This FIH study enrolled patients with advanced solid malignancies harboring activating alterations of FGFR 1, 2, or 3. A confirmatory post-hoc genetic analysis was performed centrally for all available biopsies. Patients received Debio 1347 at doses between 60 and 150 mg orally daily in 28-day cycles. Pharmacokinetics and pharmacodynamics were serially evaluated in blood, skin and/or tumor tissue. The primary endpoints were to investigate the safety and to determine the MTD in the dose-escalation part of the study. Objective response rate (ORR) assessed per RECIST 1.1 and safety were the primary endpoints in the expansion part.
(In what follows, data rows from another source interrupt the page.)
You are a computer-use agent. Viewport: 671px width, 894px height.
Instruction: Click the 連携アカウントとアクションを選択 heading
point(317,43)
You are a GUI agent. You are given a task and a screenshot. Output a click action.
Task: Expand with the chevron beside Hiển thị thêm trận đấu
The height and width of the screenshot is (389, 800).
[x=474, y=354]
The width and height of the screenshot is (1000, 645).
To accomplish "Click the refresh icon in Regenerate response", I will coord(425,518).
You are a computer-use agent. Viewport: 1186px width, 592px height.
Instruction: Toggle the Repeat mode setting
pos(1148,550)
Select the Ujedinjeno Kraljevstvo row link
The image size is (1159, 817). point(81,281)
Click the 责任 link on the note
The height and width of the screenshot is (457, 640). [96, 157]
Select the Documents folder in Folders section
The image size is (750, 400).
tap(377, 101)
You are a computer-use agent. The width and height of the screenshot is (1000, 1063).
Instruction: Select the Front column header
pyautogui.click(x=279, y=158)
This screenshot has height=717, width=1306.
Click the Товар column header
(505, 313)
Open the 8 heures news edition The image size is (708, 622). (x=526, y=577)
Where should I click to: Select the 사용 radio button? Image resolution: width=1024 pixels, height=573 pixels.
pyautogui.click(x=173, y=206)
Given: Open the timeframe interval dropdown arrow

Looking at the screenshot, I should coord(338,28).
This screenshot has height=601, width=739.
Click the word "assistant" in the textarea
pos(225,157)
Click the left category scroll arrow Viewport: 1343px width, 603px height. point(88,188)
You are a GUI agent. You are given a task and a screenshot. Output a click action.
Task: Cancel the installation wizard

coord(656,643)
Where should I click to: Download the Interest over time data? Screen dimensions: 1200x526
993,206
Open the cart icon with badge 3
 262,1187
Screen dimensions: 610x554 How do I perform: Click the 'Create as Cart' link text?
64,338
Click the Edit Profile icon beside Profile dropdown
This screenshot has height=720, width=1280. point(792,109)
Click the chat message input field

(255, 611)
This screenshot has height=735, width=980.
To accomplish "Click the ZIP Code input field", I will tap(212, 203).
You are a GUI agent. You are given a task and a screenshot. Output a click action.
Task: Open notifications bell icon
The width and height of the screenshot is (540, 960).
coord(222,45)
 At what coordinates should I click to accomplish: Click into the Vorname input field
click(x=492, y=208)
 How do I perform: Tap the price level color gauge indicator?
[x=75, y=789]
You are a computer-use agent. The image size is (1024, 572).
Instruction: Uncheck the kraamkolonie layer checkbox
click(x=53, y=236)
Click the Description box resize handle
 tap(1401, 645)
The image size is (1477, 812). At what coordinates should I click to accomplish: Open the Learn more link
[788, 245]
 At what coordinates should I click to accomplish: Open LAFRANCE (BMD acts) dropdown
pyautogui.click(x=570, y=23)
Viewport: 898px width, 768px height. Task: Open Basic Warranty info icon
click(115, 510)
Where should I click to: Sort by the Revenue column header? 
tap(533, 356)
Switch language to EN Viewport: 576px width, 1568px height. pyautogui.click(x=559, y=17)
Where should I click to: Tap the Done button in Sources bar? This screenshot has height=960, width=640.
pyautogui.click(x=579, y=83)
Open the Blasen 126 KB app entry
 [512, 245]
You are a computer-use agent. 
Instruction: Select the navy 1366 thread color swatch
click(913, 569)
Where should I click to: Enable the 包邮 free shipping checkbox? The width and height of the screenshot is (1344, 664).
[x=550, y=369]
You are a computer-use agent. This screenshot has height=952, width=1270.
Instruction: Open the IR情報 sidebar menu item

A total of 18 patients harboring FGFR1-3 fusions were enrolled as of March 11, 2019. Among 13 patients with GI cancers, 8 had intrahepatic cholangiocarcinoma (7 FGFR2 and one FGFR1 fusion), 1 had a gallbladder cancer (FGFR3 fusion), 2 had colon cancer (FGFR2 fusion), and 2 had gastric cancer (FGFR2 and FGFR3 fusion). All had prior systemic therapy (mostly 2 or 3 lines; range 1-5). Partial responses were observed in 3 out of 10 evaluable patients, 2 with colon cancer and one with cholangiocarcinoma. An additional 6 patients had target lesions regression < 30% (SD). Overall disease control was observed in 9 out of 10 evaluable patients. The median duration of treatment was 24 weeks (range 4-47). The most common TEAEs were hyperphosphatemia, nausea, constipation, fatigue and nail changes. Grade 3 TEAEs were hyperphosphatemia in 4 patients (30.8%), and anemia, hydronephrosis, increased transaminases in one patient each.
Debio 1347 demonstrated promising antitumor activity in patients with GI cancers harboring FGFR fusions, with an acceptable initial safety profile. The FUZE clinical trial of Debio 1347 for patients with advanced solid tumors harboring FGFR fusions includes patients with GI cancers (NCT03834220).